Event Properties and Values

Searching for and Viewing Events › Event Search Syntax Guidelines and Best Practices › Event Properties and Values

Event Properties and Values

Use only the valid properties and property values defined in Event Properties and Event Information for normalized event searches. Use the right-click menu to automatically populate pattern fields with the appropriate property names and enumerated values.
All event properties and values are case-sensitive. Using the right-click menu helps ensure the correct case and format for properties and enumerated values.

Syntax

Use the following syntax to complete a basic search pattern:

property[operator]'value'

Note: For deployed policies and when performing searches using string values, property values must be delimited by single quotes. An error message appears when a property is missing a quote character on either side. For example, to enter a pattern that returns events with a severity of Critical, you would enter Severity='Critical'.

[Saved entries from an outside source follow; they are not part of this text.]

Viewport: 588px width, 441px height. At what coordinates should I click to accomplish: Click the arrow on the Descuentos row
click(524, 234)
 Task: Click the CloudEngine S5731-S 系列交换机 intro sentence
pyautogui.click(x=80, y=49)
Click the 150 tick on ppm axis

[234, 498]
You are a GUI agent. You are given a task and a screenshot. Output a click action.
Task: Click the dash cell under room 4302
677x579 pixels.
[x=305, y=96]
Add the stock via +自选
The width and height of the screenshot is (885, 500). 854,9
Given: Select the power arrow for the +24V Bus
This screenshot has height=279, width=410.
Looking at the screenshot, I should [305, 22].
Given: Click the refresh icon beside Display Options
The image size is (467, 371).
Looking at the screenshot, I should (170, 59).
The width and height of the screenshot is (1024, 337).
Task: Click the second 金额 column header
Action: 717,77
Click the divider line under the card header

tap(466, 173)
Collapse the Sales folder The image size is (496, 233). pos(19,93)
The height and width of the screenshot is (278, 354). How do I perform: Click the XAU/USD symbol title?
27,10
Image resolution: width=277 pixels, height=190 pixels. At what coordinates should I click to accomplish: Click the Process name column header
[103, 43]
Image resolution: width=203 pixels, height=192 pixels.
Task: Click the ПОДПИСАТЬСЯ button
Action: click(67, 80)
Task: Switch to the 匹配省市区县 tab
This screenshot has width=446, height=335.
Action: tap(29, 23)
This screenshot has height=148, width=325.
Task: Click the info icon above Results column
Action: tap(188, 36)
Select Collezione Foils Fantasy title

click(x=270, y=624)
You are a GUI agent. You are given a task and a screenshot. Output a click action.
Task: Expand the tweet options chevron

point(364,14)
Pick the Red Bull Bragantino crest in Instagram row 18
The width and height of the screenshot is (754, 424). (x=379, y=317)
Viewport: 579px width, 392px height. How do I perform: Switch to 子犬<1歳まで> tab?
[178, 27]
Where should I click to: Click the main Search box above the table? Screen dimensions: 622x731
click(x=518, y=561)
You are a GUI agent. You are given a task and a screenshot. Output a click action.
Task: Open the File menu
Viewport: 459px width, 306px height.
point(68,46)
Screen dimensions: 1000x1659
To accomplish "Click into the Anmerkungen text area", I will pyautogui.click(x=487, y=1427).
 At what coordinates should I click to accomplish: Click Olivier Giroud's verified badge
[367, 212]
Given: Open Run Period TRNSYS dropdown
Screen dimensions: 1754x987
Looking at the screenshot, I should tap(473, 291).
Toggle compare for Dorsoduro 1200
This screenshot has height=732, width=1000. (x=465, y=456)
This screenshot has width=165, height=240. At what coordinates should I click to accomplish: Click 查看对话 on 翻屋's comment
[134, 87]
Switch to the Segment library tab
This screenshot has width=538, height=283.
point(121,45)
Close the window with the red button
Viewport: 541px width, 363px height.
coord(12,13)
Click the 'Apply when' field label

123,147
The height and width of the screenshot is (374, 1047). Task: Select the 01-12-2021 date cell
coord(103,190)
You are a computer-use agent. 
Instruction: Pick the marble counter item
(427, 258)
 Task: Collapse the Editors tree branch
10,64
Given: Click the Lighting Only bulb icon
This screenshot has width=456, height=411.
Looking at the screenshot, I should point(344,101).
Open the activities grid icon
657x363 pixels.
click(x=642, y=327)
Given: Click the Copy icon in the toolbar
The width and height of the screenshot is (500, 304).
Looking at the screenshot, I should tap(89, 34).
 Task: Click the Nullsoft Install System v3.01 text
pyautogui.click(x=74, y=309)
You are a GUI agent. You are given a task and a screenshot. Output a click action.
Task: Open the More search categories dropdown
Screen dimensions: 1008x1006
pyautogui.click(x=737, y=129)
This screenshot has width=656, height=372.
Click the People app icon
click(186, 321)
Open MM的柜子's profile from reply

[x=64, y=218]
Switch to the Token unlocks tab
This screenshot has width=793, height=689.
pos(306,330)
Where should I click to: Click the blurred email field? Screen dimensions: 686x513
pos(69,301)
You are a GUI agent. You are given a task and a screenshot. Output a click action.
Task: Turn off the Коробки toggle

Alternatively, leave the search patterns empty to return a console view of all events for the defined scope.

Event Properties

Performing actions on alerts in the Operations Console does not affect related event properties, such as IsAcknowledged.
The MdrProduct, MdrProdInstance, and OccurrenceTimestamp properties are automatically leveraged for scoping. Therefore, using these properties in event searches is typically redundant and unnecessary.
The ID properties (MdrElementID and AlertedMdrElementID) and the properties that use the ID properties as part of their values are unique values that are difficult to derive without looking directly in the Event Store. Typically, the best use of these properties in searches is through the question mark (?) substitution character described in the Special Characters section.
Always use the right-click menu when entering a value for the AlertedMdrProduct or MdrProduct properties (not available for raw events). The right-click menu converts the displayed connector name values into the valid numeric values for these properties defined in the USM schema. Entering a connector name in an event pattern instead of the numeric value causes the search to fail.